De charla con Juan Rulfo
Escultura de Juan Rulfo en Comala, México
Vine a Comala porque me dijeron que acá andaba un tal Juan Rulfo convertido en estatua. Fue escuchar la noticia y prometerme a mí mismo que vendría a hablar con él. Para que me contase por qué, después de la muerte de su tío Ceferino, dejó de contar historias. Aprender de él, tomar ejemplo de esa galanura cuando toca decir que uno fue aplastado por su propia obra; que se acabó lo que se daba.
Pero antes conviene regresar del mundo de los muertos. Con la viveza de mis pies me pongo en un pueblo que va muriendo por sí mismo.
-Comala viene de Comal -me explica Juan Rulfo-. Es un recipiente de barro que se pone sobre las brasas, donde se calientan las tortillas y el calor que hay en ese pueblo, es lo que me hizo contar con él. Así Comala es lugar sobre las brasas -me sigue explicando Juan Rulfo, sin cambiar de postura, sentado en un banco de plaza, las piernas cruzadas y un libro descansando sobre la punta de la rodilla. Señalo el libro y le comento que eso ya lo había leído.
-A lo de las tortillitas, me refiero.
Hace como si yo no existiera, como si mi presencia caminara aún por el mundo de los muertos. Pero yo sé que lo más difícil es eliminarse uno mismo, arrancar una historia desde el otro lado del infierno.
-En Pedro Páramo -me dice- me cargué al autor por eso soy el primer muerto del libro.
Luego se me pone con las historias que contaba Pedro Coronel, un pintor pariente de Diego Rivera; historias de broncas, parrandas y burdeles. De sorpresas que dan las hembras que tienen más de hombre que de mujer.
-Se trata del pintor borracho al que le pidió prestado el nombre para el personaje- apunto yo, para que vea que vengo con la lección sabida. Pero él no se deja y me corta con su silencio para después romperlo con una aclaración.
-Los nombres los saco de las lápidas, me gusta visitar cementerios.
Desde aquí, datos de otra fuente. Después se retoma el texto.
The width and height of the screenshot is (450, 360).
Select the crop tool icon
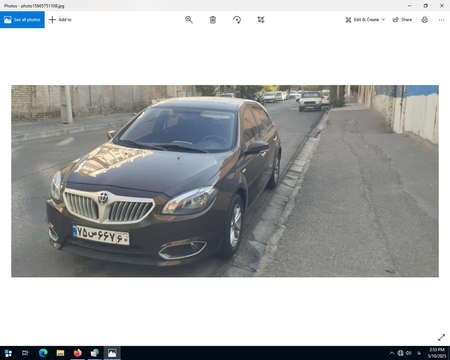261,20
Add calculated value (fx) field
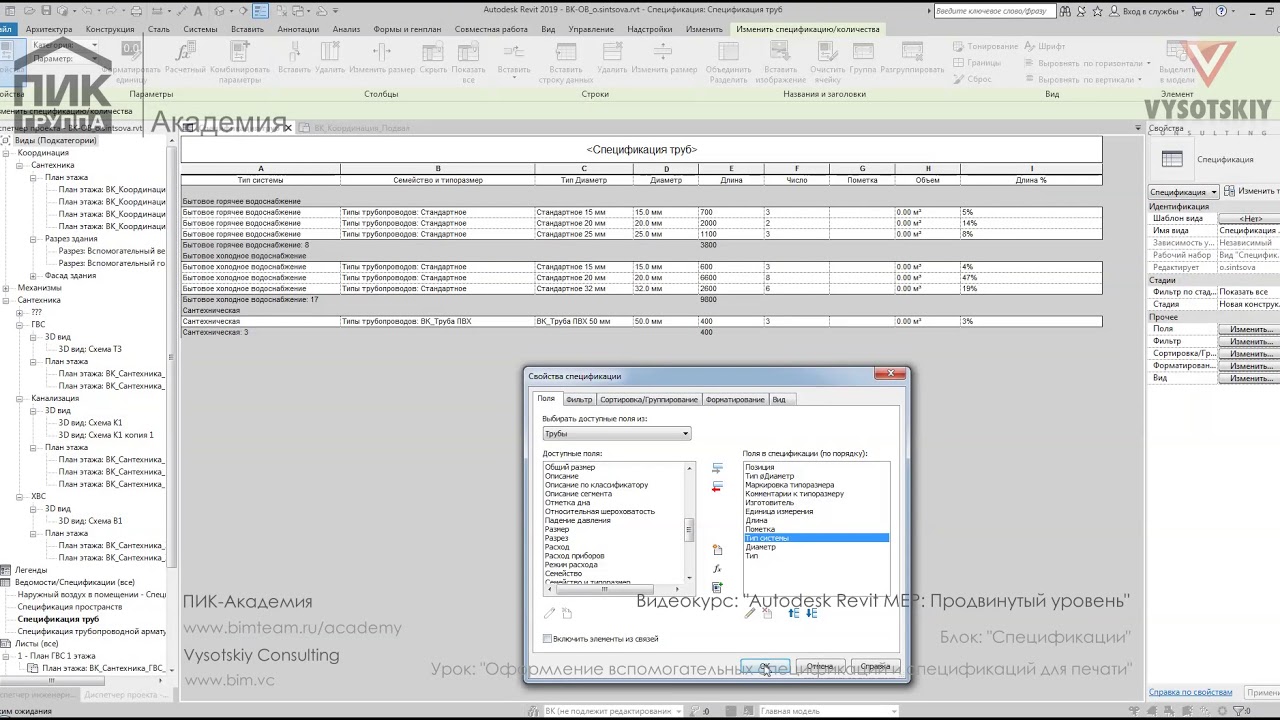The image size is (1280, 720). [717, 569]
Ponerme a platicar para los muertos. Ya sabe usted que no hay posibilidad de ser interrumpido.
Sin cambiar de postura me sigue contando que le pesan más los muertos que los vivos. Así me hace un sitio y me indica que me siente a su lado. Yo escucho sus silencios, las pocas palabras que caben en su hablar, como si arrastrase el peso de un muerto en vida, aplastado por su propia obra, la del hombre que dejó de cultivar la mentira para dedicarse a cultivar rosas de verdad, o eso dicen. Hay un momento en el que el silencio se hace demasiado sordo. Es entonces cuando el escritor viene a llenarlo con la misma pregunta que hace a todos los que se acercan hasta él:
-¿Está usted seguro de que no quiere que le cuente por qué no escribo más?